To be honest, I think there are way too many coaches in the world. For years, while walking around the IT industry in the Netherlands, I saw the market getting flooded with agile coaches. At meetups, 50% of the people were agile coaches. People left their jobs to become agile coach. And I always thought: why do we need them?

Based on my experience doing a lot of agile training the past year, I do see why they are required. Scrum masters get caught in the power struggles of their companies. Product owners struggle to understand their role and say no to stakeholders (who are often superiors). Team members have very practical questions on how to estimate, how to prioritize, etc.

The Agile Coaching Paradox

But I see a big paradox. Agile preaches self organization. So we want our team members to figure out how to do their stuff. Put a coach in front of the team and chances are big that he’ll start giving directions. And that’s exactly what we don’t want.

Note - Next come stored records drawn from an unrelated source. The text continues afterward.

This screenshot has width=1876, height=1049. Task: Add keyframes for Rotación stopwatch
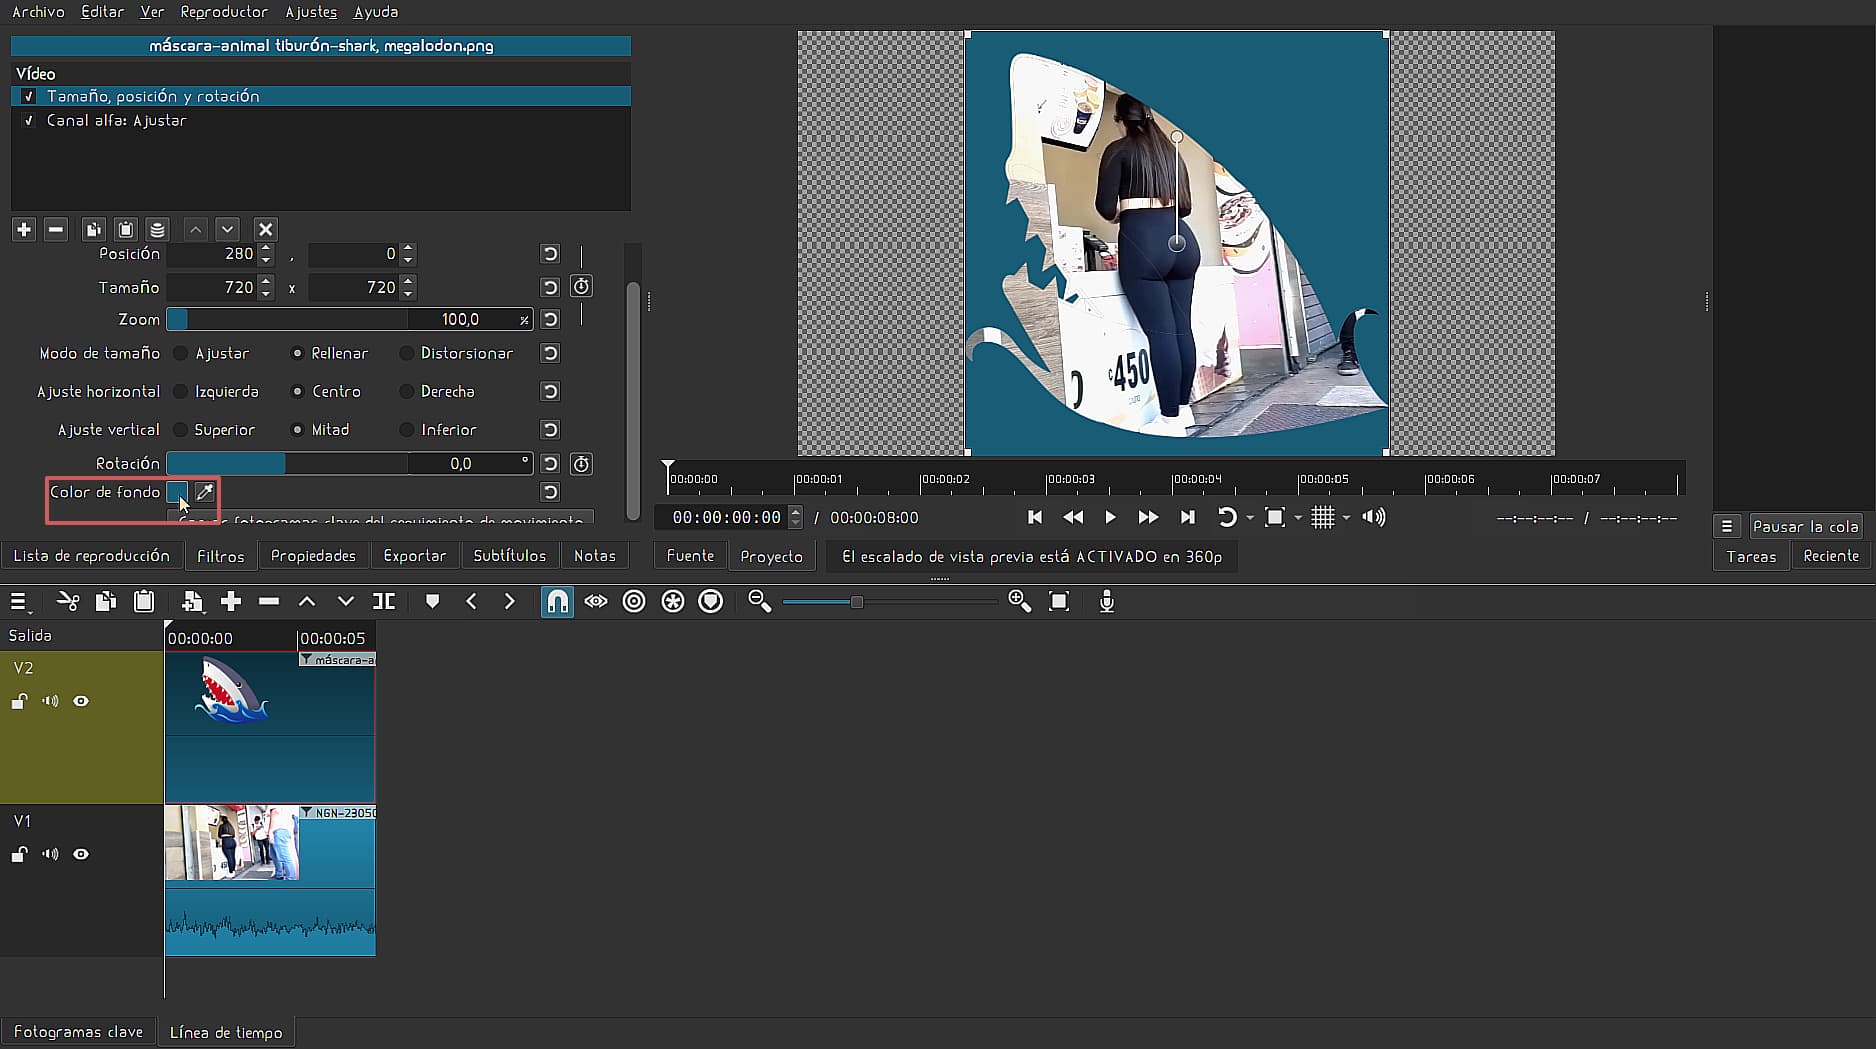(x=581, y=464)
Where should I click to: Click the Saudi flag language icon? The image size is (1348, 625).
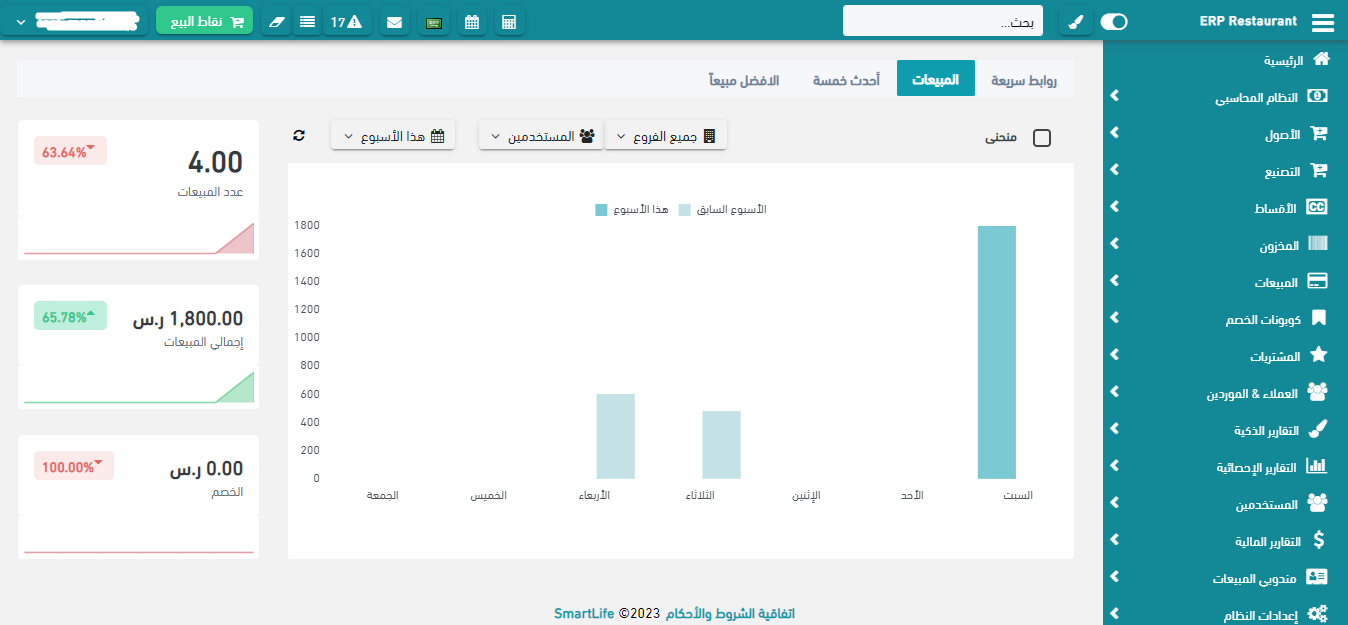pyautogui.click(x=434, y=21)
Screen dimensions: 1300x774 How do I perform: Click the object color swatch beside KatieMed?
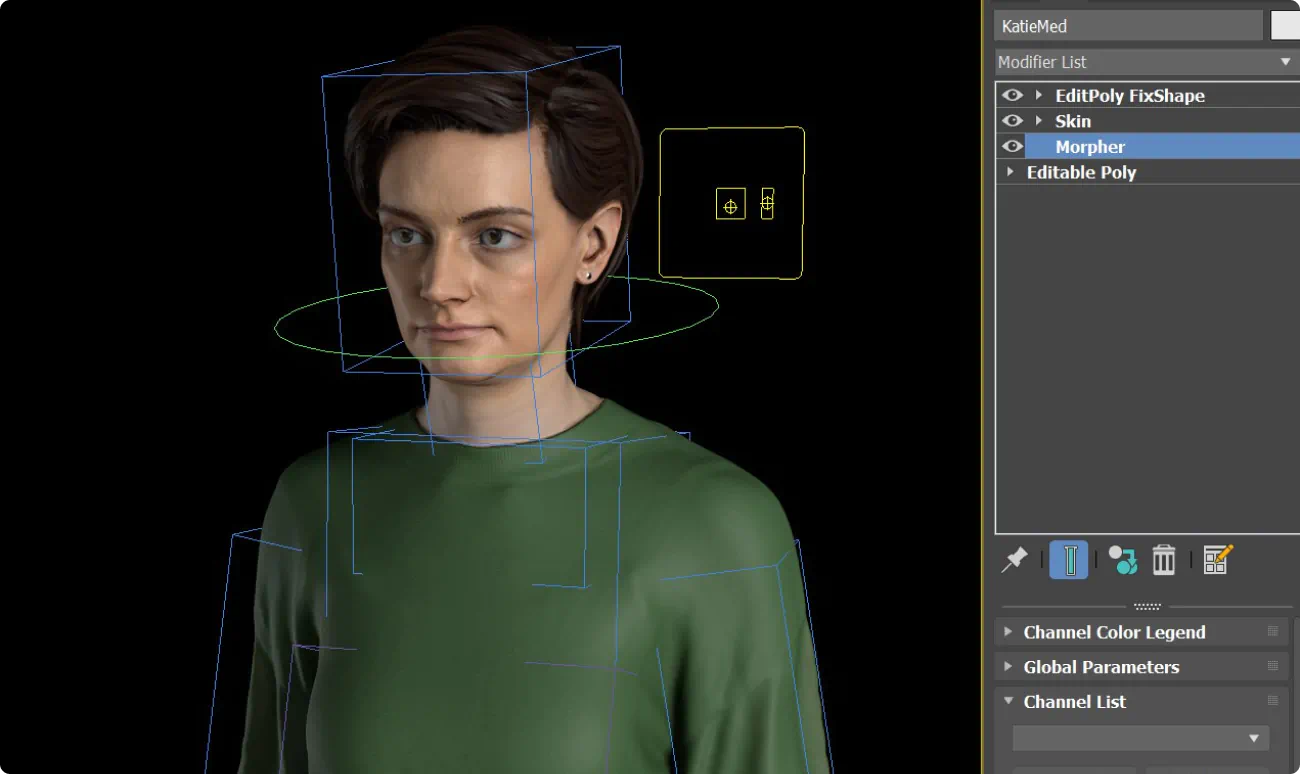coord(1285,25)
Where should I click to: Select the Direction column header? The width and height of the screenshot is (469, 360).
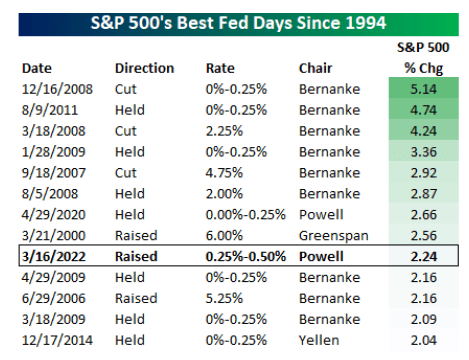point(144,68)
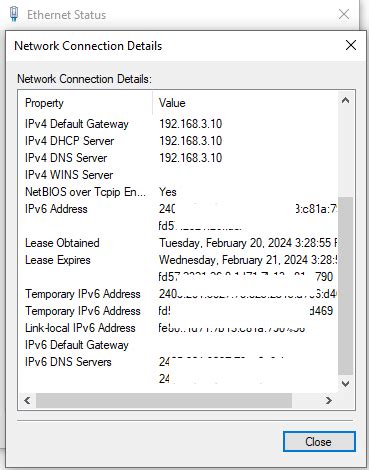The height and width of the screenshot is (470, 369).
Task: Select the NetBIOS over Tcpip row
Action: (178, 192)
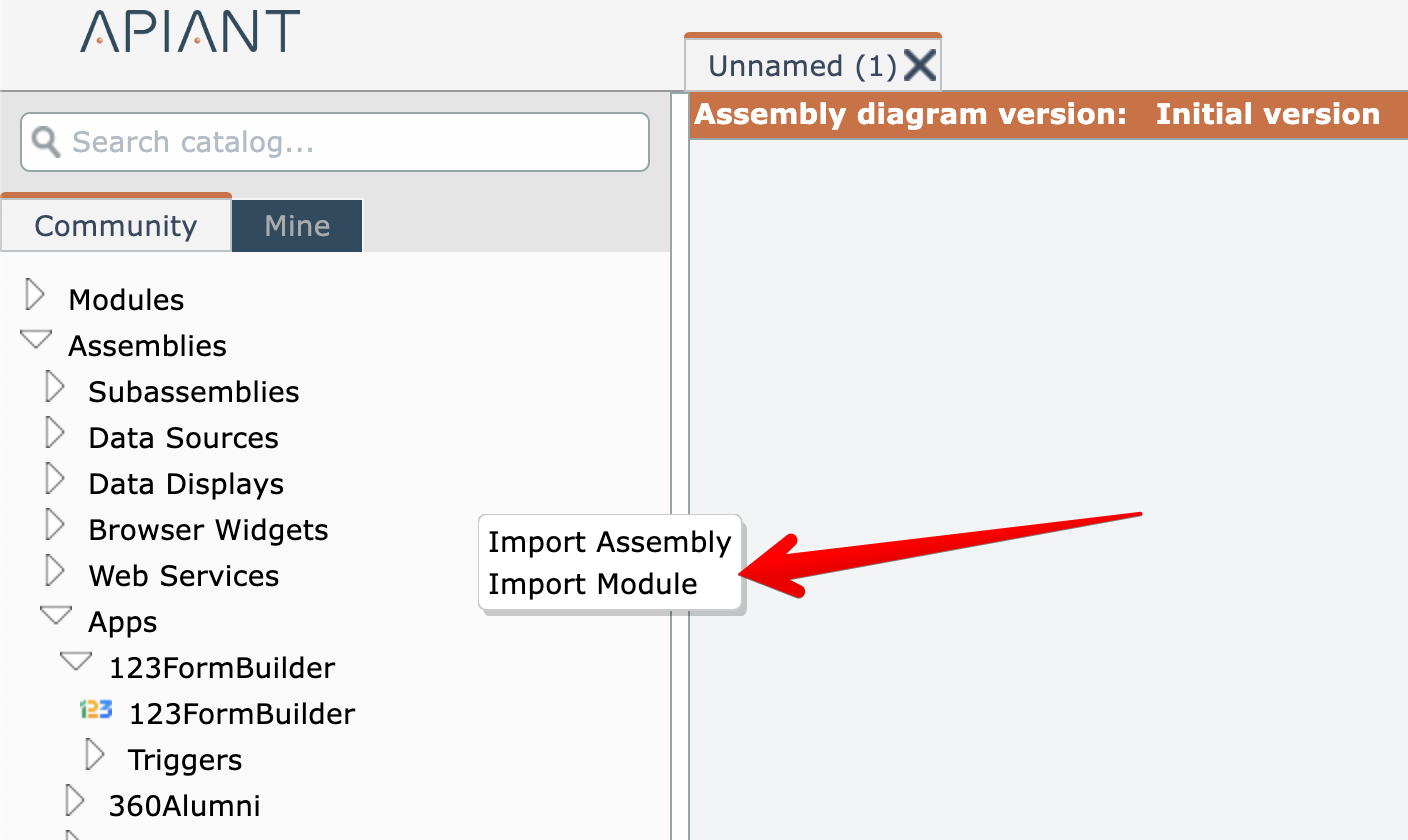Image resolution: width=1408 pixels, height=840 pixels.
Task: Collapse the Apps tree node
Action: pos(56,617)
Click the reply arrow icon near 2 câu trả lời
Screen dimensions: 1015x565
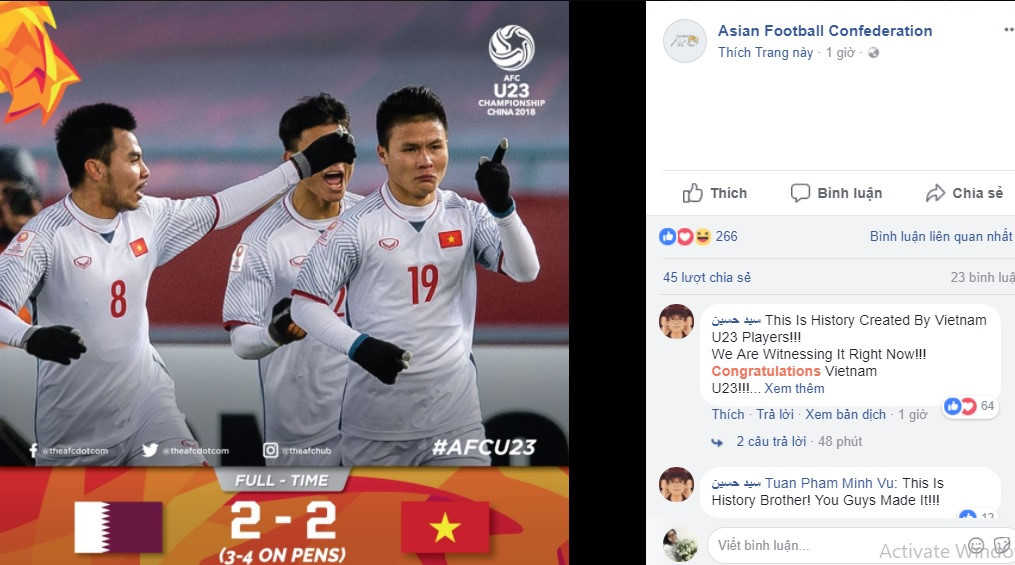pos(717,442)
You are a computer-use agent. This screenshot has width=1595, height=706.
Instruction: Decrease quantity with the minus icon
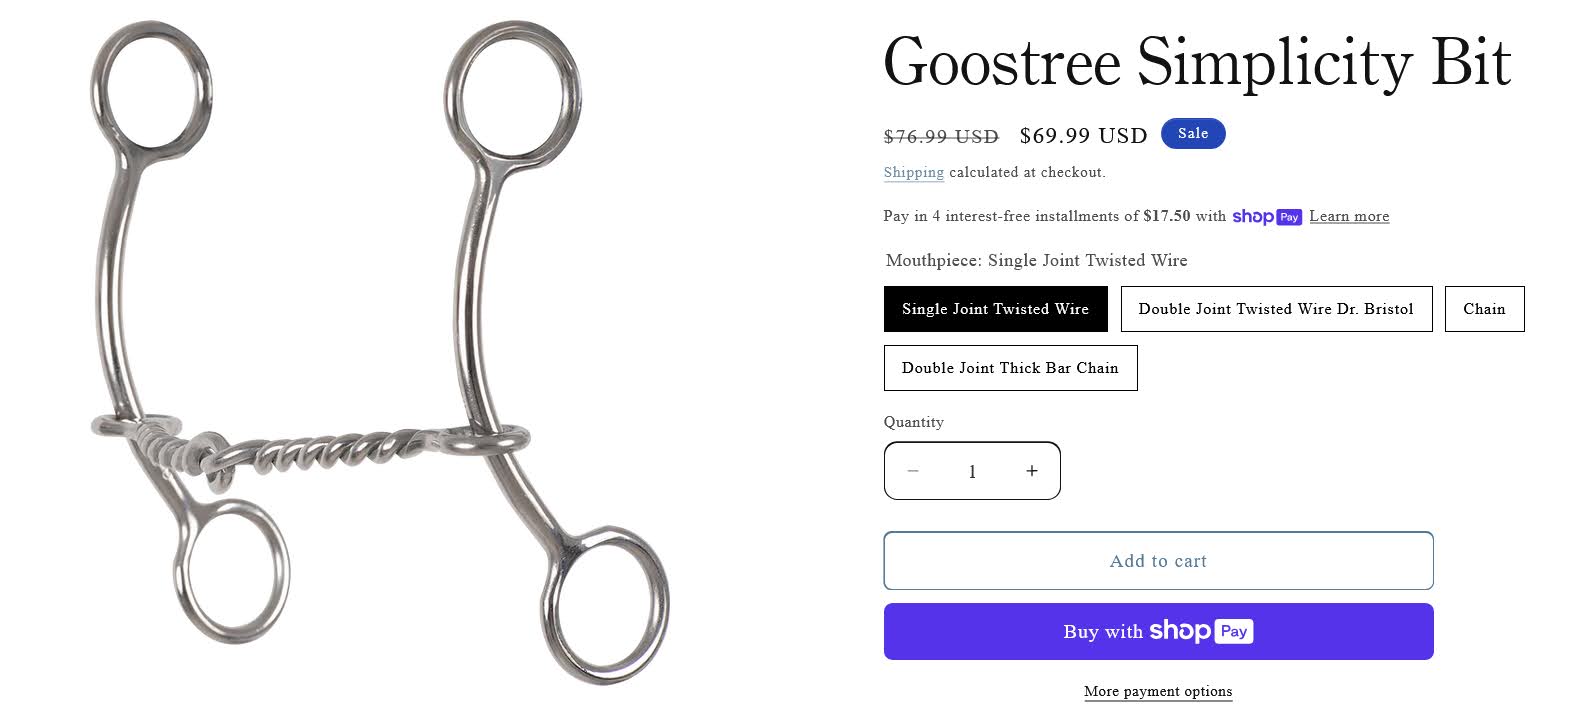point(913,471)
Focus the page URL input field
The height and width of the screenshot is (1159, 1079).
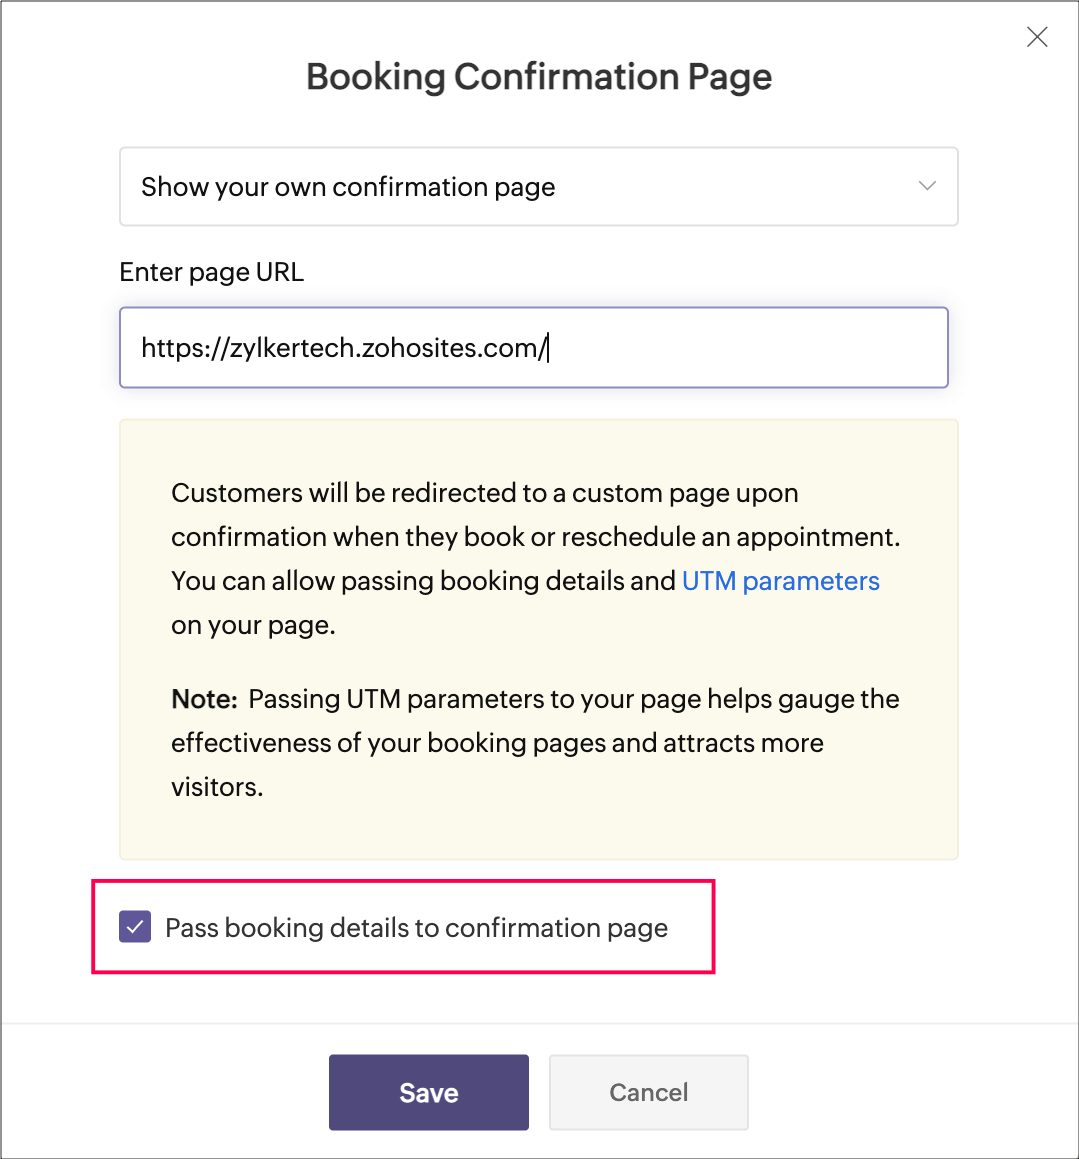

During my scrum training I often hear ‘am I allowed to do ABC?’. My neck-hairs raise when I hear this question and I always need to breathe to find my balance there. OF COURSE YOU CAN. Just do what you think is right given your context. Now the issue with people asking this question is: they have a mindset of ‘tell me what to do and I will do it’. In many cases this is based on culture, on habits, on power structures. If we want to grow agile, we need to change those.

What Makes a Good Coach?

First of all, I believe that it’s important WHO the coach is. This image from the agile coaching institute gives a good overview of the coaching competencies:

Agile-Lean Practitioner Ability to learn and deeply understand Agile frameworks and Lean principles, not only at the level of practices, but also at the level of the principles and values that underlie the practices enabling appropriate application as well as innovation.

Professional Coaching Ability to act as a coach, with the client’s interest determining the direction, rather than the coach’s expertise or opinion.

Facilitating Neutral process holder that guides the individual’s, team’s, or organization’s process of discovery, holding to their purpose and definition of success.

Mentoring Ability to impart one’s experience, knowledge and guidance to help grow another in the same or similar knowledge domains.

Teaching Ability to offer the right knowledge, at the right time, taught in the right way, so that individuals, teams and organizations metabolize the knowledge for their best benefit.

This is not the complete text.